PROBLEM TO WORK ON =
In the records that follow, the lines from the one containing "Viewport: 762px width, 390px" to the one containing "Task: Open the 通常 battle type dropdown in 1戦目", inclusive, are to be given again exactly.
════
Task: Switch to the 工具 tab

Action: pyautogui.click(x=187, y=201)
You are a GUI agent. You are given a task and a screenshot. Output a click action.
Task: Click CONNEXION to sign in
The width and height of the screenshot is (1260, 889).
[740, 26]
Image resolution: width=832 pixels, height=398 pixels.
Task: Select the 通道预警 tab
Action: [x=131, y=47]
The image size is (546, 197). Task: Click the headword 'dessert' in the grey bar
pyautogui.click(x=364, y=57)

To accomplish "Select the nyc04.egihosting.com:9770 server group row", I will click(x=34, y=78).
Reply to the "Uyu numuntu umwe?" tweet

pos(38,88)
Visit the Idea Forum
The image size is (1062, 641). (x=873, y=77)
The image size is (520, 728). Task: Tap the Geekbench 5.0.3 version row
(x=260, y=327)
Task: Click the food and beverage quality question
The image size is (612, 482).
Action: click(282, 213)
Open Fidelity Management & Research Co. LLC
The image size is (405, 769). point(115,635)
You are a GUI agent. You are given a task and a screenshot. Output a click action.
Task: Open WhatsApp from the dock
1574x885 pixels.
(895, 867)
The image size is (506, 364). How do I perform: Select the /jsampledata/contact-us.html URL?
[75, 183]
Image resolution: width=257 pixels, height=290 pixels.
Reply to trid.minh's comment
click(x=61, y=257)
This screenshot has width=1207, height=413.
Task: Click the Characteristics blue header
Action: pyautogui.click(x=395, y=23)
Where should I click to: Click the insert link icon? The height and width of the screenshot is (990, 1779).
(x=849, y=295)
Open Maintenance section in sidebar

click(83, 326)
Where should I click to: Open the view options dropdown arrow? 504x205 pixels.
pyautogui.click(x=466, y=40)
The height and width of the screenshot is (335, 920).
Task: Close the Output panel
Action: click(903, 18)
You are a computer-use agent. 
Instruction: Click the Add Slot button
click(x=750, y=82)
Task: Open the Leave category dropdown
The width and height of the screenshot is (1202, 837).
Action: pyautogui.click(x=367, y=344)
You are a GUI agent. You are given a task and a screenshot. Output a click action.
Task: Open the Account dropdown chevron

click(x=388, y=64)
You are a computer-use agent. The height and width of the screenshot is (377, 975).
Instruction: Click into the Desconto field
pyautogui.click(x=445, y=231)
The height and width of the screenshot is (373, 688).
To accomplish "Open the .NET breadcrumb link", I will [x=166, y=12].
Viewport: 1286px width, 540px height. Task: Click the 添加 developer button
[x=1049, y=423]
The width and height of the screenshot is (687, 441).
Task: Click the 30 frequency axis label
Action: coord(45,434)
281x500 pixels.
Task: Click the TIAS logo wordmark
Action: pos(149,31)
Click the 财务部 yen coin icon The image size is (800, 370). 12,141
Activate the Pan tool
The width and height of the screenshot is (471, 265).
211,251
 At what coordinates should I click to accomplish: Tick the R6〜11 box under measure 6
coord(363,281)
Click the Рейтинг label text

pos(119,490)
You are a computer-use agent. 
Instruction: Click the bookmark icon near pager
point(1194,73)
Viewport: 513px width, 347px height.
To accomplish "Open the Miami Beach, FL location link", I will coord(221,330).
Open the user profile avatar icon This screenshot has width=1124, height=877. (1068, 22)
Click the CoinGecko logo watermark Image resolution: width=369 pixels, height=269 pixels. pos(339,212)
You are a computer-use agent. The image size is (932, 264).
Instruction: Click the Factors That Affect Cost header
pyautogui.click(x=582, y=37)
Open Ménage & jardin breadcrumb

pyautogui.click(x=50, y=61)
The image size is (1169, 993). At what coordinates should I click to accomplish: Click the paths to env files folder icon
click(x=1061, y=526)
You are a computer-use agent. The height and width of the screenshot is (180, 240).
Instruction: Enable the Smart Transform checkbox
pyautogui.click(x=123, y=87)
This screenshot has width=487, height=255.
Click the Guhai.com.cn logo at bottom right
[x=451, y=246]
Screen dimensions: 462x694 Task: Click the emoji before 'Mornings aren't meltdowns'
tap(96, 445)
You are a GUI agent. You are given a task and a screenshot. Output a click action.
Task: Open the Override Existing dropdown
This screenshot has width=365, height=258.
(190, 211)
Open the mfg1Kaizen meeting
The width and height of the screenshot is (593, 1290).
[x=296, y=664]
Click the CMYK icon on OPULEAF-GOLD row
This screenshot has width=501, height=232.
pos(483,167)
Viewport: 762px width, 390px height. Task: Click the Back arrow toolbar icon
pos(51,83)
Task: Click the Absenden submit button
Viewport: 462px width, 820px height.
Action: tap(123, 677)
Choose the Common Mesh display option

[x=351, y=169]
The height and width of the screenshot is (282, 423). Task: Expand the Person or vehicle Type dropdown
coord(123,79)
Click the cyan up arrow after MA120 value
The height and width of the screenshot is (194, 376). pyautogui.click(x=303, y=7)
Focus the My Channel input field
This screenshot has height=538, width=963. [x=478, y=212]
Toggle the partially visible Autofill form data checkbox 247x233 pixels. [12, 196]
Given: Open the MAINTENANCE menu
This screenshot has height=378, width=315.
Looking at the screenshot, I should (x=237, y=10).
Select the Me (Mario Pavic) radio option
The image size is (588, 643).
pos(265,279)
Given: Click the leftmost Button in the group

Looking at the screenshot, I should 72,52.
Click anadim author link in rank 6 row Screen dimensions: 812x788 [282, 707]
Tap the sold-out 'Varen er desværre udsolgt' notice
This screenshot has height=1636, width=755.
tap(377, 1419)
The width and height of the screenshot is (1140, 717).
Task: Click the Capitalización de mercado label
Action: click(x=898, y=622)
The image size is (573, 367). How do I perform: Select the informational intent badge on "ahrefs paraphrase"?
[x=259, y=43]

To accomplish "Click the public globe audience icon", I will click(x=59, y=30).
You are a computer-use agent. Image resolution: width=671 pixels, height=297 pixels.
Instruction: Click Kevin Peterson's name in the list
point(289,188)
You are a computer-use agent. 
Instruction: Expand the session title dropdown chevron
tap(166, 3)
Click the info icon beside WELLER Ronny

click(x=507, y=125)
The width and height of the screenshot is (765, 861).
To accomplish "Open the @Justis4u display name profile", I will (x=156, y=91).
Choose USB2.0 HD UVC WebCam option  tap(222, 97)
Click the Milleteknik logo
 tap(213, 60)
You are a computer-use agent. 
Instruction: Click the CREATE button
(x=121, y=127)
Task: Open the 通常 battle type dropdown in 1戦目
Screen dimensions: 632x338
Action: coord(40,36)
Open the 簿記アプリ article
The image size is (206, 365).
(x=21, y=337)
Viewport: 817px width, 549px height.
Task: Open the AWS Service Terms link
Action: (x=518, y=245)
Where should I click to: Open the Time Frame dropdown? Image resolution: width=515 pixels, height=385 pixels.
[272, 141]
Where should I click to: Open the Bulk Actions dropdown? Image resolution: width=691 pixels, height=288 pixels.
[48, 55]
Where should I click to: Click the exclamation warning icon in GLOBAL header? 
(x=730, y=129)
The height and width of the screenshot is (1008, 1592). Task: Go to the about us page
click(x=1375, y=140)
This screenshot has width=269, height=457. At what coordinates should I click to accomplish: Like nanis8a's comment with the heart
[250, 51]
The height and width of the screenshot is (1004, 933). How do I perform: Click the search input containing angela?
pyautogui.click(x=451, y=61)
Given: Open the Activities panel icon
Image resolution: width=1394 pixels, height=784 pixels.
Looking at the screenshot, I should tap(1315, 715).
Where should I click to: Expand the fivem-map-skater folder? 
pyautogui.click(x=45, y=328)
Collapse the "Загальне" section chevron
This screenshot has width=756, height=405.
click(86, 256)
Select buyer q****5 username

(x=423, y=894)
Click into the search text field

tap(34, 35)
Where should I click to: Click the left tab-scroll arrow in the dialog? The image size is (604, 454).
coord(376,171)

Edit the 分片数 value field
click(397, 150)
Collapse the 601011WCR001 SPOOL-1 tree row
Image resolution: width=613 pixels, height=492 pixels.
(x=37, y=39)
════
RESPONSE =
Viewport: 762px width, 390px height. Task: Click the Back arrow toolbar icon
pos(51,83)
Task: Click the Absenden submit button
Viewport: 462px width, 820px height.
Action: tap(123, 677)
Choose the Common Mesh display option

[x=351, y=169]
The height and width of the screenshot is (282, 423). Task: Expand the Person or vehicle Type dropdown
coord(123,79)
Click the cyan up arrow after MA120 value
The height and width of the screenshot is (194, 376). pyautogui.click(x=303, y=7)
Focus the My Channel input field
This screenshot has height=538, width=963. [x=478, y=212]
Toggle the partially visible Autofill form data checkbox 247x233 pixels. [12, 196]
Given: Open the MAINTENANCE menu
This screenshot has height=378, width=315.
Looking at the screenshot, I should (x=237, y=10).
Select the Me (Mario Pavic) radio option
The image size is (588, 643).
pos(265,279)
Given: Click the leftmost Button in the group

Looking at the screenshot, I should 72,52.
Click anadim author link in rank 6 row Screen dimensions: 812x788 [282, 707]
Tap the sold-out 'Varen er desværre udsolgt' notice
This screenshot has height=1636, width=755.
tap(377, 1419)
The width and height of the screenshot is (1140, 717).
Task: Click the Capitalización de mercado label
Action: click(x=898, y=622)
The image size is (573, 367). How do I perform: Select the informational intent badge on "ahrefs paraphrase"?
[x=259, y=43]

To accomplish "Click the public globe audience icon", I will click(x=59, y=30).
You are a computer-use agent. Image resolution: width=671 pixels, height=297 pixels.
Instruction: Click Kevin Peterson's name in the list
point(289,188)
You are a computer-use agent. 
Instruction: Expand the session title dropdown chevron
tap(166, 3)
Click the info icon beside WELLER Ronny

click(x=507, y=125)
The width and height of the screenshot is (765, 861).
To accomplish "Open the @Justis4u display name profile", I will (x=156, y=91).
Choose USB2.0 HD UVC WebCam option  tap(222, 97)
Click the Milleteknik logo
 tap(213, 60)
You are a computer-use agent. 
Instruction: Click the CREATE button
(x=121, y=127)
Task: Open the 通常 battle type dropdown in 1戦目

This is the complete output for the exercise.